Retrieves information about the current Snowflake account’s region, including cloud provider and region display name.

Signature¶

GET_CURRENT_REGION_DETAILS()
RETURNS TABLE (
    CLOUD_PROVIDER VARCHAR,
    CLOUD_REGION_NAME VARCHAR,
    CLOUD_REGION_DISPLAY_NAME VARCHAR
)

Parameters¶

None

Returns¶

A table with three columns:


Column	Type	Description
CLOUD_PROVIDER	VARCHAR	The cloud provider (such as ‘AWS’, ‘Azure’, ‘GCP’)
CLOUD_REGION_NAME	VARCHAR	The technical region identifier (such as ‘us-east-1’)
CLOUD_REGION_DISPLAY_NAME	VARCHAR	The human-readable region name (such as ‘US East (N. Virginia)’)

Workflow¶

Executes SHOW REGIONS to populate the result set cache.
Queries the result using RESULT_SCAN(LAST_QUERY_ID()).
Filters to only the region matching CURRENT_REGION().
Returns the filtered result as a table.

Purpose¶

This procedure is used to determine which Snowflake Cortex AI models are available, as model availability varies by region. The assistant uses this information to populate the LLM selection dropdown with region-specific options.

Example¶

CALL GET_CURRENT_REGION_DETAILS();

Output¶


CLOUD_PROVIDER	CLOUD_REGION_NAME	CLOUD_REGION_DISPLAY_NAME
AWS	us-west-2	US West (Oregon)

Stored procedure notes¶

Both procedures are created with CREATE OR REPLACE to ensure clean setup.
GET_CHATBOT_RESPONSE executes as OWNER to access the necessary tables and Snowflake Cortex functions.
The procedures use Snowflake’s dynamic SQL capabilities (EXECUTE IMMEDIATE) for flexible query execution.
Vector embeddings use the ‘e5-base-v2’ model with 768 dimensions for semantic search.
The multi-step validation process ensures high-quality, contextually relevant answers.

Troubleshooting¶

Resetting the assistant infrastructure¶

If you need to re-create the assistant infrastructure from scratch, you must first delete the local configuration file.

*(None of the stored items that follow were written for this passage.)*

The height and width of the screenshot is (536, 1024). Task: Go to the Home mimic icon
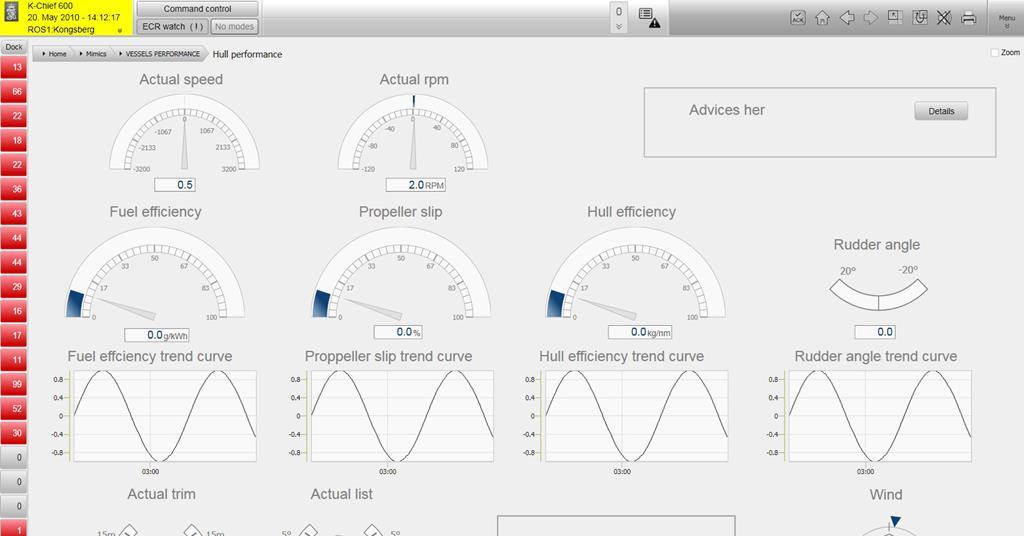[x=822, y=18]

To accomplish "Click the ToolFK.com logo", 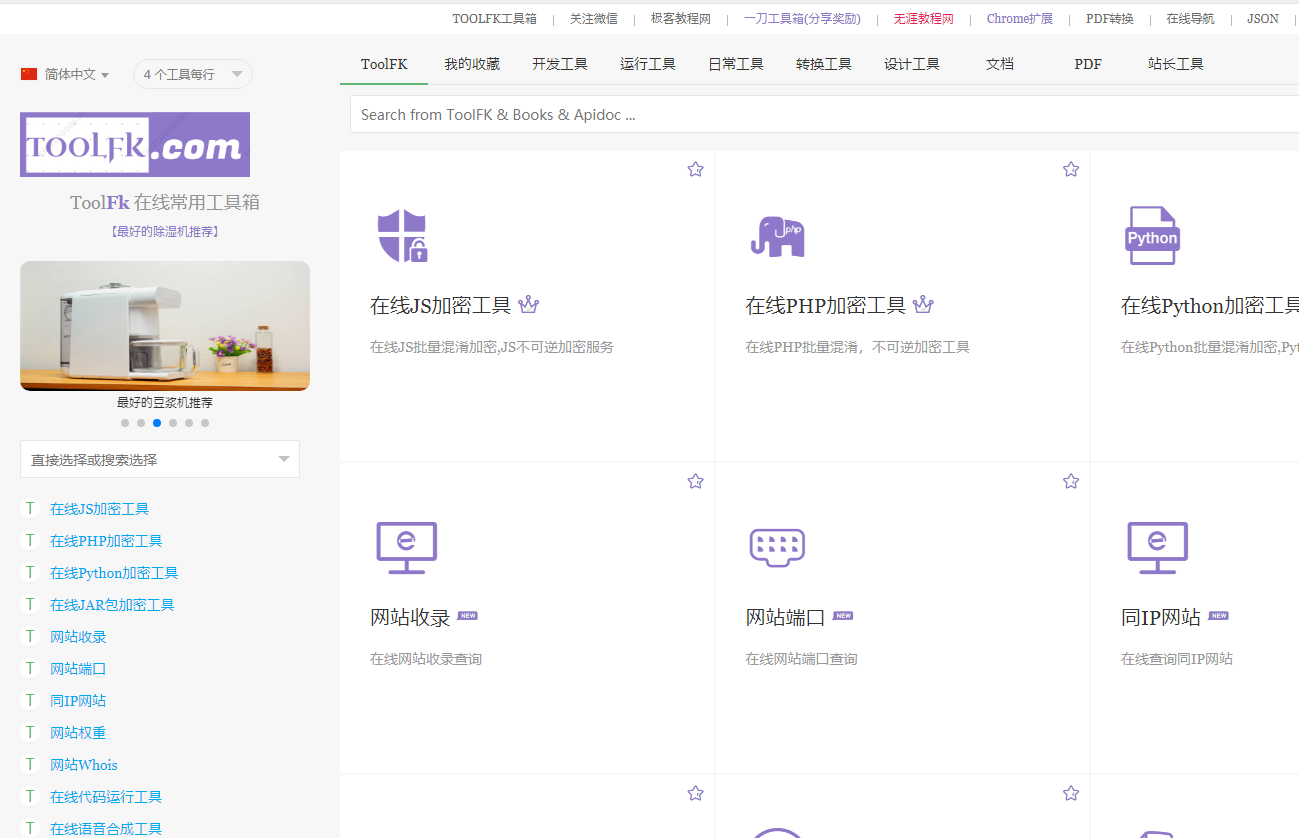I will click(135, 145).
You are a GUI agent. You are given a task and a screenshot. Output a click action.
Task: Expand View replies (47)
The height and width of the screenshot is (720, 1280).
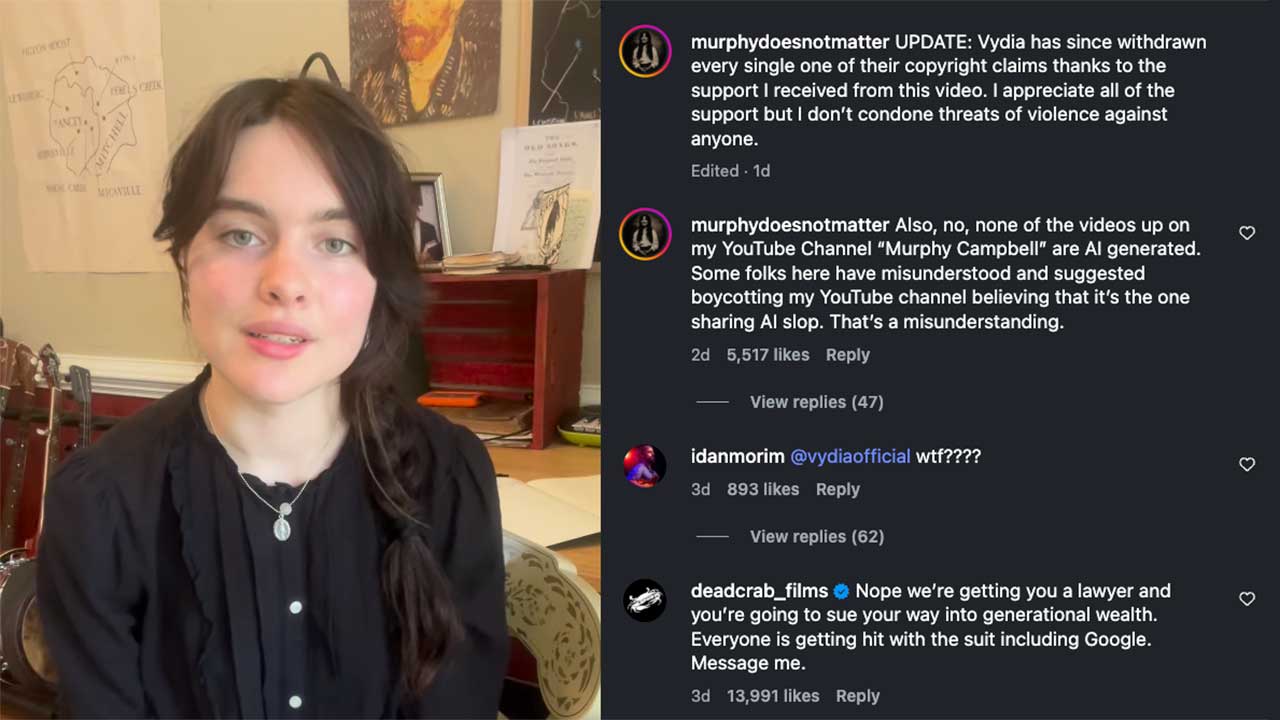pos(817,402)
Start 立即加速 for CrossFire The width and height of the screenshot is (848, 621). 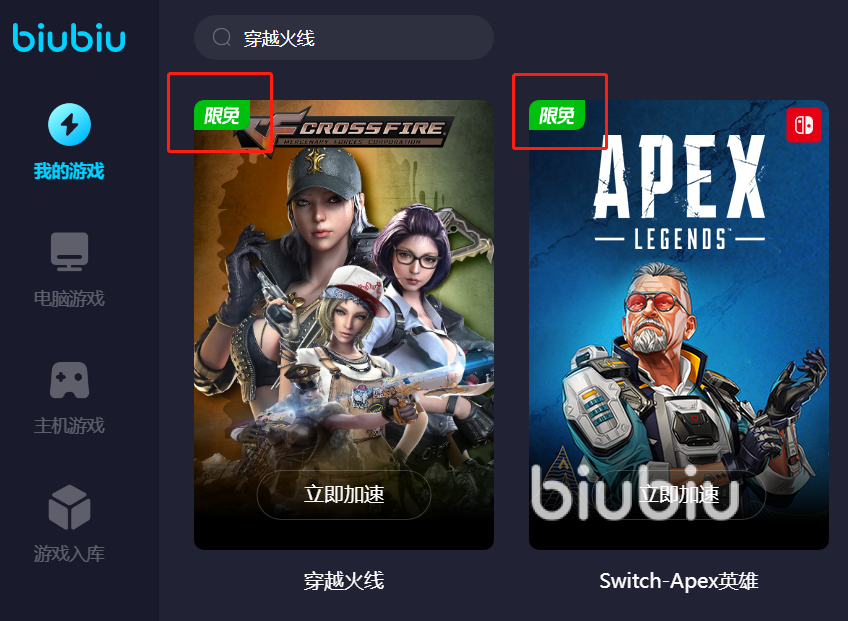344,494
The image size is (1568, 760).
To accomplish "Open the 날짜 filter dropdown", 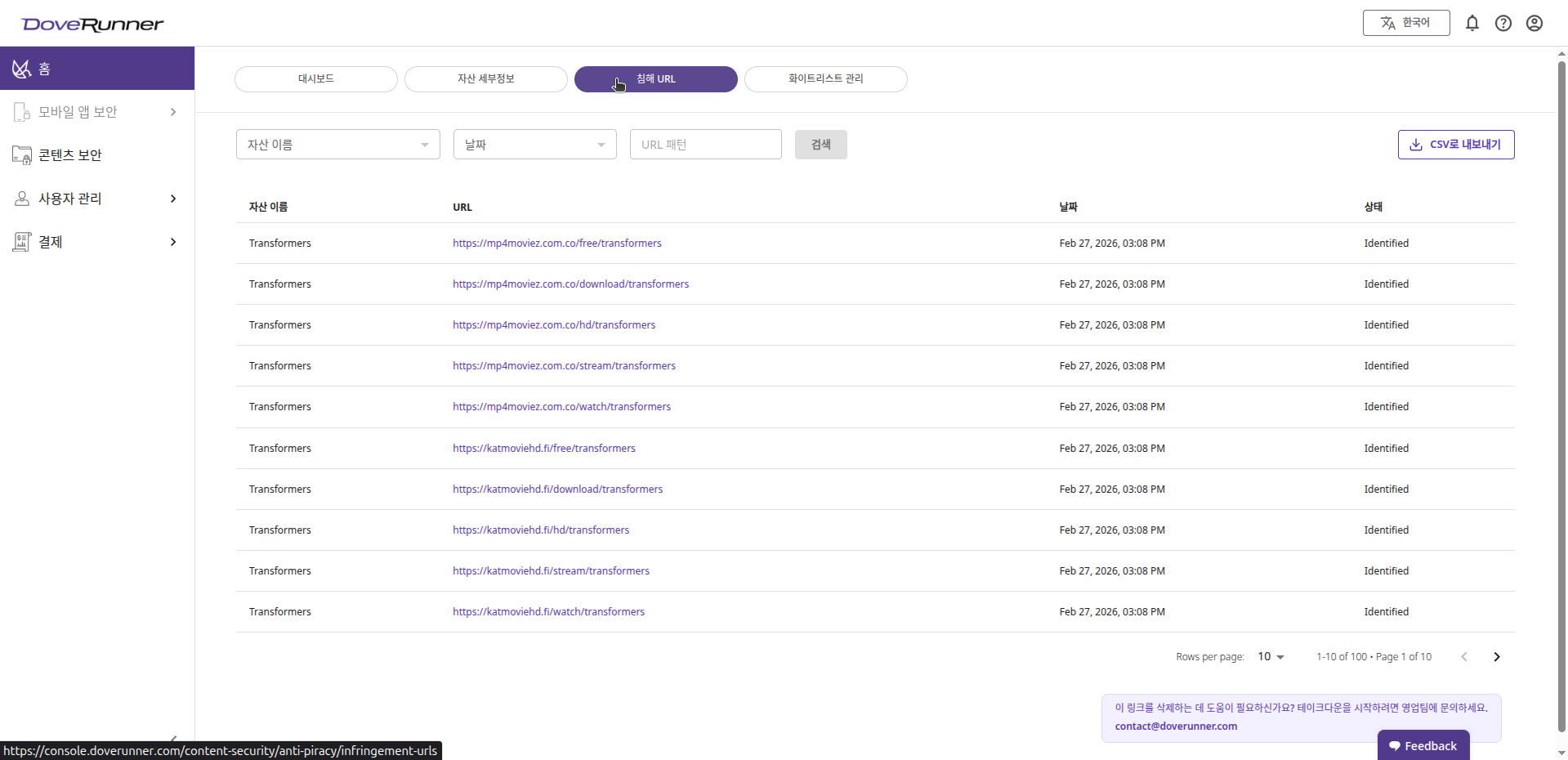I will point(534,145).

Configuration file location¶

macOS/Linux: ~/.smachatbot/config.json
Windows: %USERPROFILE%.smachatbotconfig.json

This JSON configuration file contains a composite key consisting of:

snowflake_identifier
snowflake_user
snowflake_role

To reset the assistant:

Delete the config.json file from the appropriate directory:
- macOS/Linux: ~/.smachatbot/config.json
- Windows: %USERPROFILE%.smachatbotconfig.json
Re-run the assistant initialization process

Note

Deleting this file will remove all stored connection settings and require you to reconfigure the assistant with your Snowflake credentials.

Known issues / FAQs¶

Snowflake connection caching with VPN¶

Issue¶

When testing the connection to Snowflake while a VPN is required but not yet connected, the Snowflake driver caches the failed connection state. Even after successfully connecting to the VPN, subsequent connection attempts may still fail due to this cached state.

Workaround¶

If you experience connection failures after connecting to your VPN:

Close and restart the SMA application.
Attempt the connection test again with the VPN active from the start.

Tip

Always ensure your VPN is connected before initiating any Snowflake connection tests to avoid this caching behavior.